The reason is that RF penetration into salt water is only about 7 inches at 2 MHz and about 2 inches at 30 MHz. A submerged wire will not pick up fields from the antenna and return them to the base of the antenna. Those fields from the antenna hitting the salt water directly under the antenna will be dissipated in the water. Current driven into the radials (which will be exactly the same as that going into the vertical) will be dissipated in the water. It has no way to escape or even see the fields from the vertical. It's analogous to using a well casing as a radial system.

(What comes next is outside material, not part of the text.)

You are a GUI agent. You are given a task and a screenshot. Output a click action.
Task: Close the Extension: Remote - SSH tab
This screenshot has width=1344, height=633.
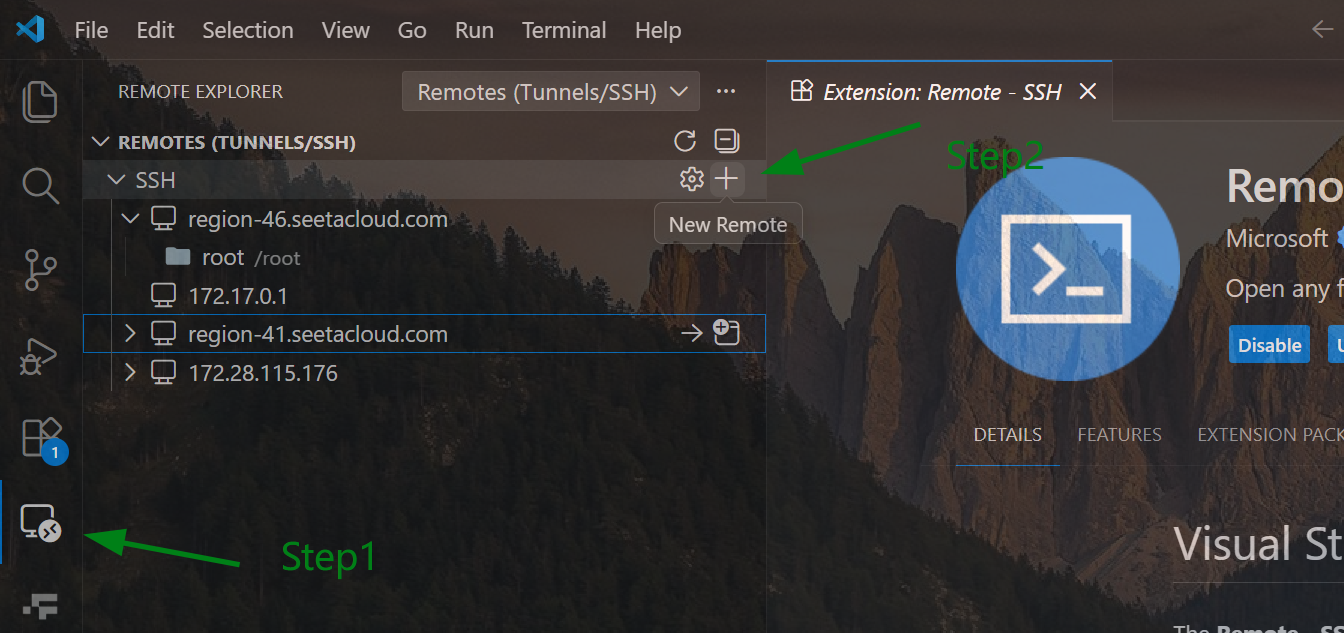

That seems to be an issue of controversy. According to SteppIR,
Originally Posted by K4SAV
Due to the fact that RF does not penetrate more than 2 inches into the water, direct coupling (a wire in the water) is difficult. Objects like metal floats or boats, providing they are large
enough, can make good grounds in salt water. If you are using a metal boat or large metal object,
corrosion is no longer a problem because the large surface capacitively couples to the water.
When using a small metal float (3 ft x 3 ft is just enough to “connect” to salt water), you
want to be certain that the metal does not corrode over time.

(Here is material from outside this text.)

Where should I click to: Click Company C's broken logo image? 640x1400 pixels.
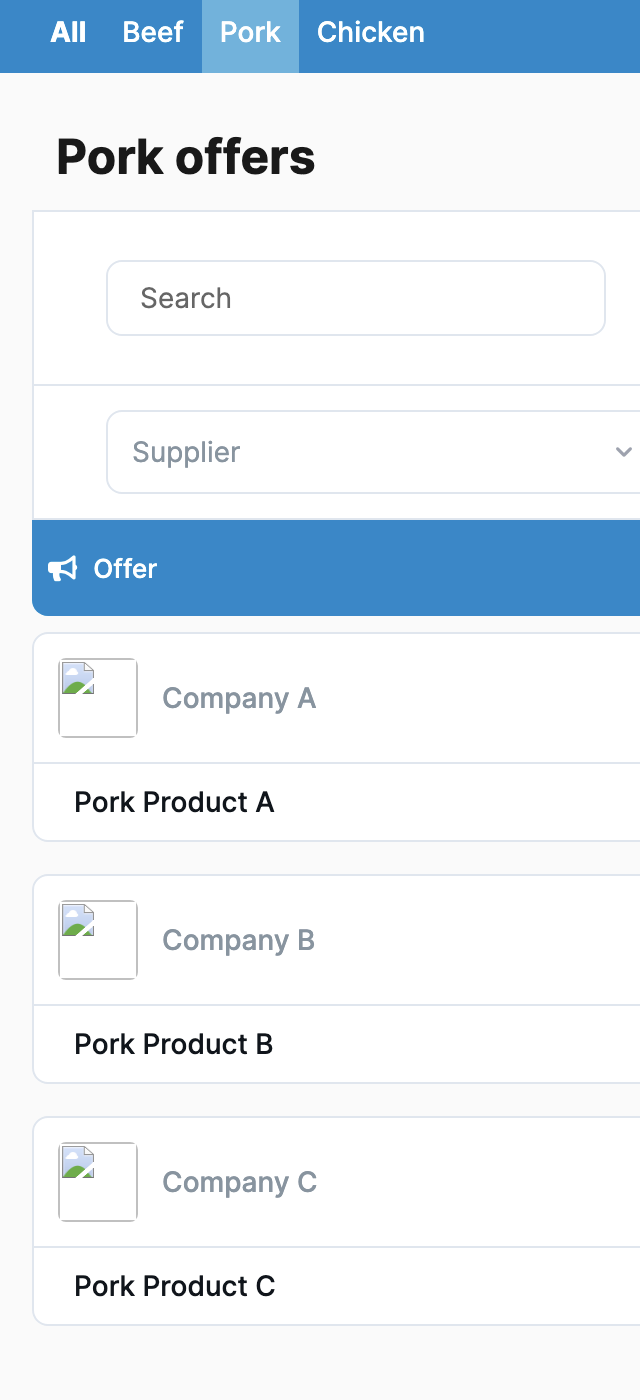coord(98,1182)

That means I'll be S9+20 all bands all over the world!
Proximity to the ocean improves the far field loss of a vertical and allows very low angle radiation
Rudy Severn, with whom I have been corresponding, said, "Because the skin depth in seawater is small at HF you only need to get down 18" or so even for 80m operation. A sheet of copper 18" wide by 4-5' formed into a cylinder would work very well." and went on to point out the corrosion possibilities.
There are at least 4 ways I have thought of, or have been suggested.
1. Copper pipe fixed along and just below the edges of the dock, all the way around it, a length of about 95 feet or so. Advantage is no direct immersion in salt water.
2. A cylinder of copper 18" deep, about 4 inches in diameter, wrapped around a PVC pipe. This would require a zinc to prevent or minimize corrosion/electrolysis, or perhaps could be wrapped with some sort of flexible plastic sheet to avoid direct contact with water. Now I have realized that I misread it. He suggested the copper sheet by 4-5' wide formed into a cylinder.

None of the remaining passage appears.